Juan Carlos Ferrero was the defending champion, but was defeated in the second round by Igor Andreev, in what was his first loss at the French Open prior to the semifinals.

This was the first major where Roger Federer competed as the world No. 1. He lost in the third round to former No. 1 and three-time champion Gustavo Kuerten, in his last pre-quarterfinal exit from a major until the 2013 Wimbledon Championships, a run of 36 quarterfinals or better in a row.

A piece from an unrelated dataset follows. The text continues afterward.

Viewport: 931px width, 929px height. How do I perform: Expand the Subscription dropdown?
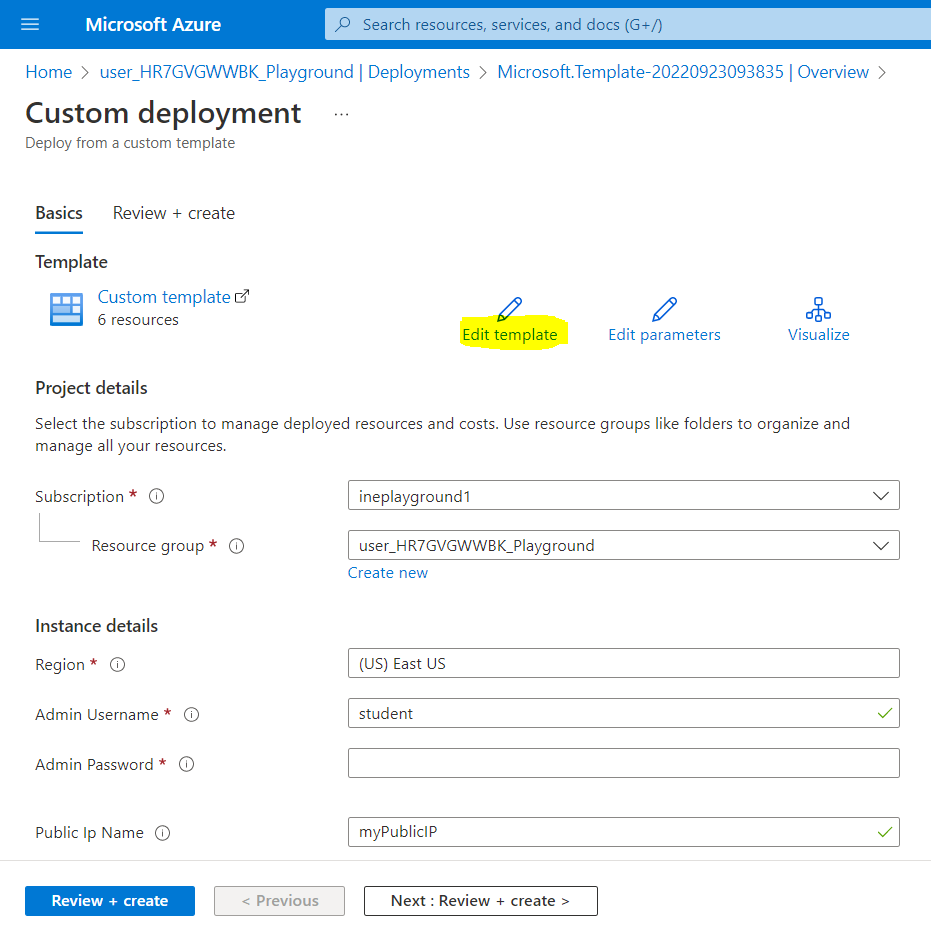[x=623, y=496]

This was the most recent French Open not to feature future 14-time champion Rafael Nadal, who withdrew prior to the tournament due to an ankle injury sustained in Estoril in mid-April.

This was the first major in the Open Era to feature four Argentines in the quarterfinals, those being Gaudio, Coria, David Nalbandian, and Juan Ignacio Chela.

Wayne Ferreira matched Stefan Edberg's all-time record on his 54th consecutive major main draw appearance.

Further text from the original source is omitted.